Birds of Prey Name Generator — Names for Raptors and Falconry Companions
Generate names for eagles, hawks, falcons, and other raptors — drawn from the aristocratic tradition of falconry, medieval heraldry, and the mythology of birds who strike from above.
Falconry and Its Naming Traditions
Falconry — the art of training raptors to hunt — was practiced across Eurasia and North Africa for at least 4,000 years, and it shaped how birds of prey were named and understood in those cultures. In medieval Europe, falconry was so deeply aristocratic that specific raptor species were legally restricted to specific social ranks: only a king could fly a gyrfalcon; a peregrine was for an earl; a merlin was for a lady; a kestrel was for a knave. This hierarchy made the raptor a mark of status, and the names given to hawks reflected that seriousness. Falconry hawks in the medieval tradition were often named in the same way one might name a horse: for personal qualities, for appearance, for origin, or for the person who gave them.
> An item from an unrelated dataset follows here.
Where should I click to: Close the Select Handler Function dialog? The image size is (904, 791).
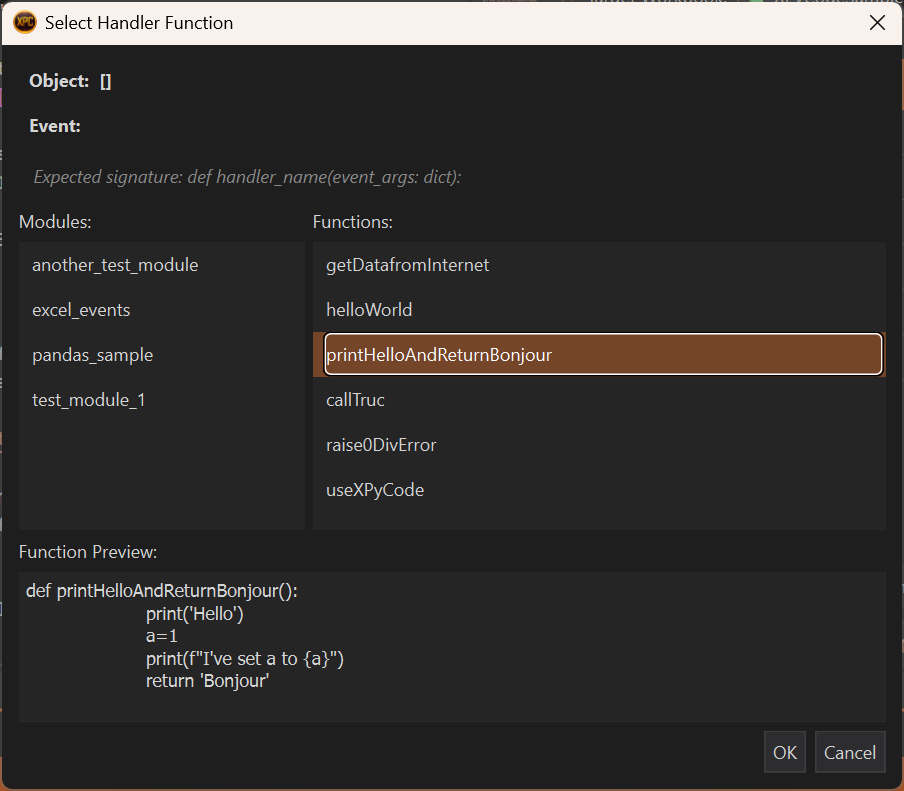click(877, 22)
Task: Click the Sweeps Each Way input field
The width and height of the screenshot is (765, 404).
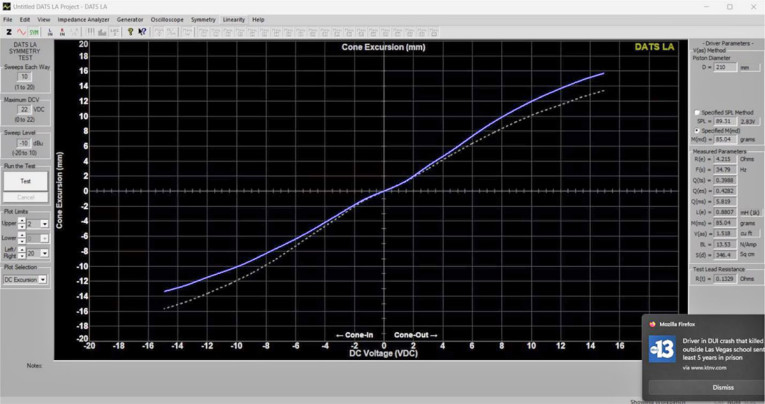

A falcon named Bel-Ami (French, "good friend"), Isabeau, or Troilus sits in its own literary tradition. In Arabic falconry — which predates European practice and was more technically sophisticated — specific hawk names appear in treatises going back to the 8th century, often indicating origin (the Arabic term for peregrine, *shaheen*, also means "king"). In Japanese falconry (*takagari* or *yōjū*), which developed independently and was practiced by samurai, hawks were named in the Japanese poetic tradition — compound names drawing from nature, seasons, and classical texts. A hawk named Fūsui (wind and water) or Hayate (swift breeze) reflects this tradition.
Eagles in Mythology
The eagle is the divine bird of sovereignty in more traditions than any other species. The Roman legions carried eagle standards (*aquila*); the eagle of Zeus/Jupiter carried thunderbolts and abducted Ganymede to serve as cupbearer to the gods. The American bald eagle, the Mexican golden eagle (on the flag, eating a serpent), the Polish white-tailed eagle, the German imperial eagle — the bird is everywhere sovereignty needs a symbol. In Norse mythology, an eagle of unnamed but enormous size sits in the top branches of Yggdrasil, the World Tree, in permanent enmity with the serpent Níðhöggr who gnaws at the roots. Hræsvelgr ("corpse-swallower") is a giant eagle whose wing-beats cause the wind. Tolkien's Great Eagles — Gwaihir, Landroval, Meneldor — are divine messengers of Manwë, characterized throughout the legendarium as beings who rescue at critical moments. Amerindian eagle traditions vary by nation, but across many Plains and Southwest nations, eagle feathers are sacred, reserved for specific ceremonial uses, and the eagle is associated with the Creator and with warriors who have earned spiritual and martial distinction.
Using the Generator
Raptor names in historical or fantasy falconry contexts should reflect the social register of the owner and the tradition they practice. An English medieval lord's peregrine falcon has different naming conventions than a Mongolian warrior's golden eagle, which differs again from a Japanese samurai's hawk. For eagle companions in fantasy contexts — particularly those with divine or semi-divine status — names should carry the weight of the eagle's associations with sovereignty and divine sight. An eagle companion who can see far, who moves between human and divine worlds, needs a name in that register: Aethon, Aquila, Hræsvelgr (if terrifying), Landroval (Tolkien's, but the pattern — a compound name that feels both bird-like and ancient — works). For working falconry birds in historical fiction, names can be taken from period sources. Medieval falconry treatises list actual hawk names. The 14th-century English text *The Boke of Saint Albans* gives both the hierarchy of birds by social rank and enough context to support historically plausible naming.